Stored items from a collection:
:::
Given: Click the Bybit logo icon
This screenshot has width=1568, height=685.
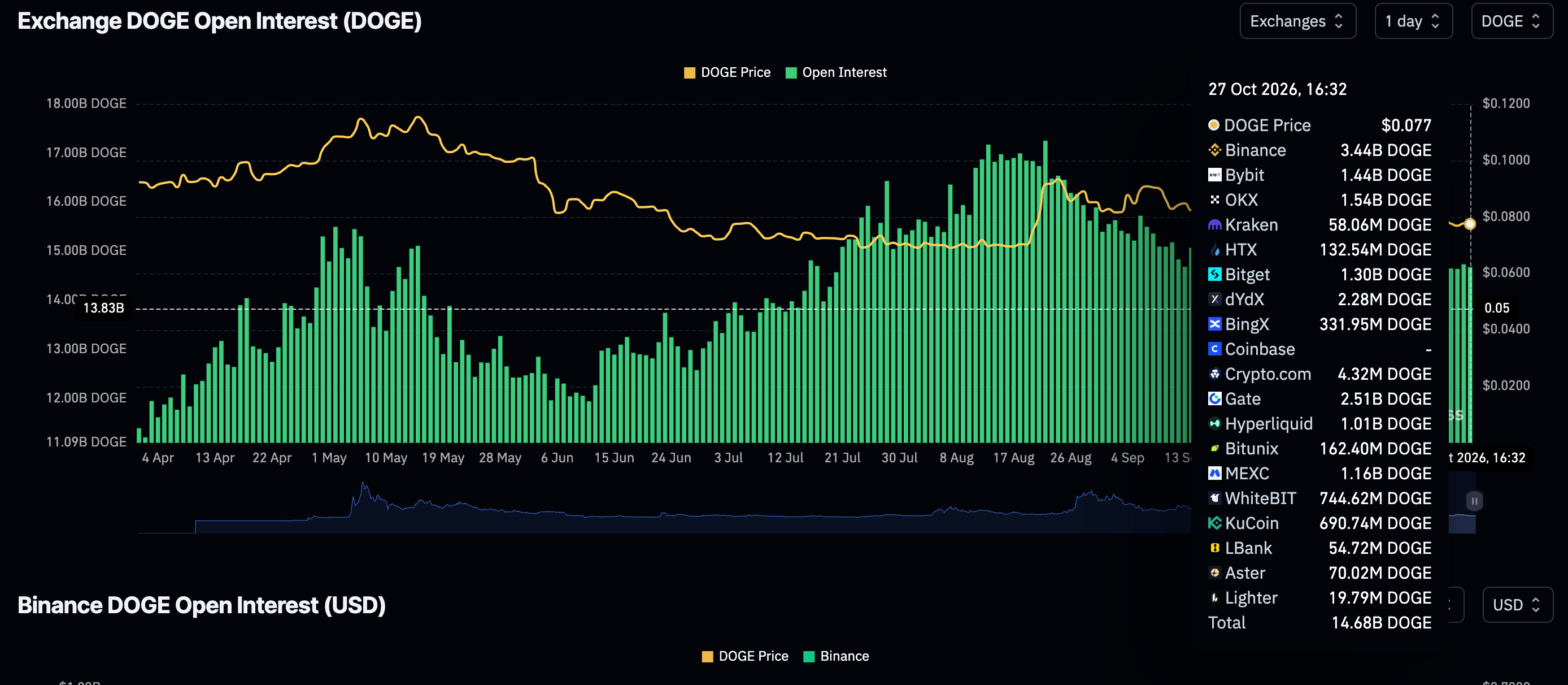Looking at the screenshot, I should [1214, 175].
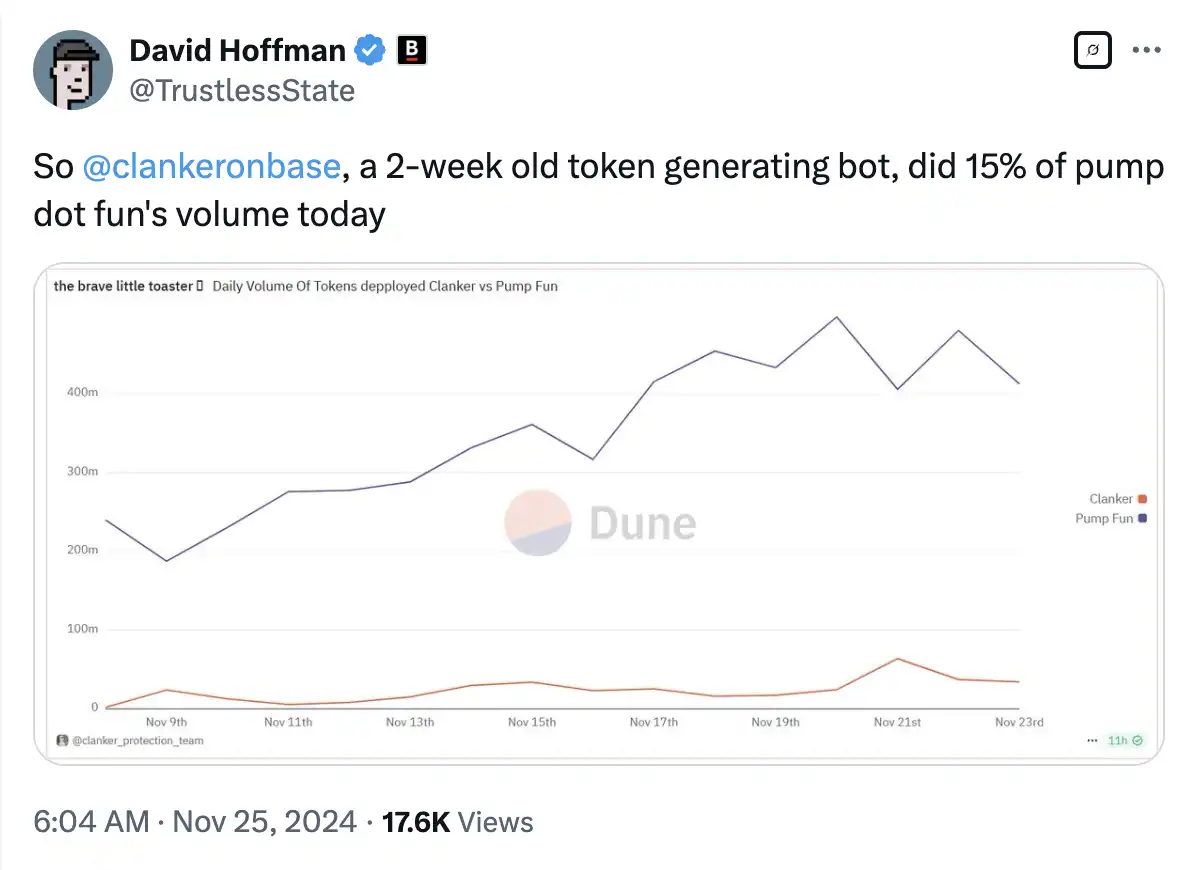
Task: Click the David Hoffman display name
Action: (x=238, y=50)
:::
- Task -
The answer should consist of all the records, duplicated exactly, with no images included.

- Written response -
Given: Click the Bybit logo icon
This screenshot has width=1568, height=685.
Looking at the screenshot, I should [1214, 175].
Task: Click the David Hoffman display name
Action: (x=238, y=50)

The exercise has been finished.